Neil’s Insight is keen enough that, despite the fact that the beast is speaking in nothing but implications, he knows exactly what it means. It’s asking how he ended up here in these hunting grounds — being attacked, being chased, being followed, being hunted. How he ended up away from home. How he ended up alone. How he ended up  _turned_. How he ended up a monster.

_A monster like itself…_

Now Neil thinks he knows why the beast is so desperately curious.

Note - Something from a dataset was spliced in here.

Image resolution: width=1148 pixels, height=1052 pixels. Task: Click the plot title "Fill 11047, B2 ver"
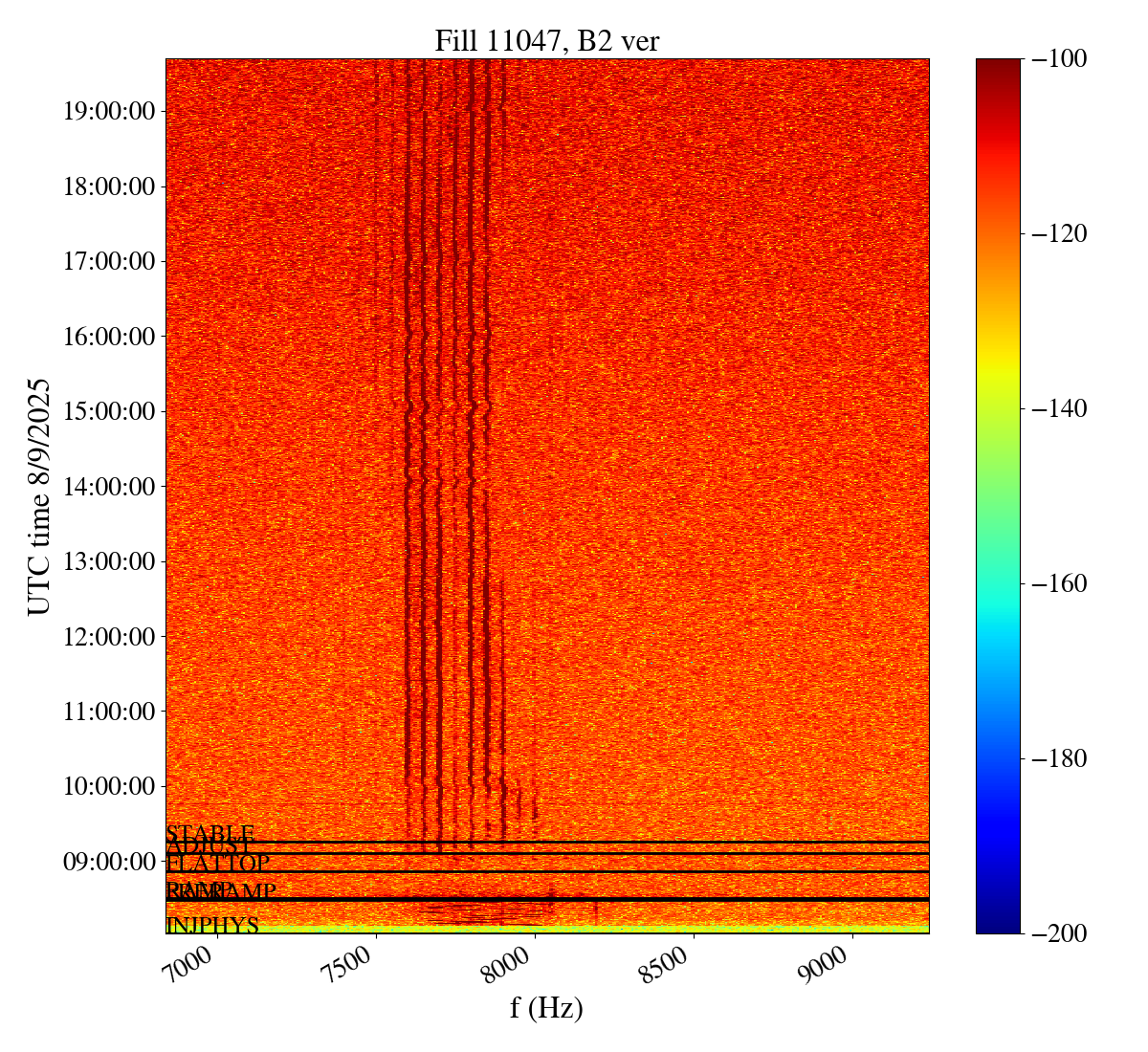point(546,41)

The problem is, though, that he doesn’t really know how to answer that question, because he doesn’t really know the true answer  _at all_. Figuring out why  _he_ , of all people in his order, was cursed and malformed is the entire reason he’s out on his own in the first place. The vicars back home said it was because he had lied and sinned — was a terribly rebellious child — and that this was his punishment, but… he doesn’t know for sure, honestly. He has no idea. He doesn’t know…

But it’s the closest thing to an answer he can offer

Neil’s found himself crying again, from thoughts of his past more than fear in this moment. “I…” Pause. He rethinks his statement. He comes to a different conclusion. “It’s… it’s my fault…” he eventually admits, just trying to keep his body and breath still. “I never listened…” he continues, now reliving all the moments in his past when he questioned his vicars, or didn’t listen to his parents, or uncovered his sinful eyes, or drifted into other thoughts during ceremonies and services… “I was… I was so horrible, and I never listened, and… and now I’m cursed… I’m cursed because of it…” Pause again. His hands shake in his lap. His tail curls protectively over his cold, trembling fingertips. “I deserve this…” he then mutters to himself, a sense of finality in his tone, lowering his head with the acceptance of his fate.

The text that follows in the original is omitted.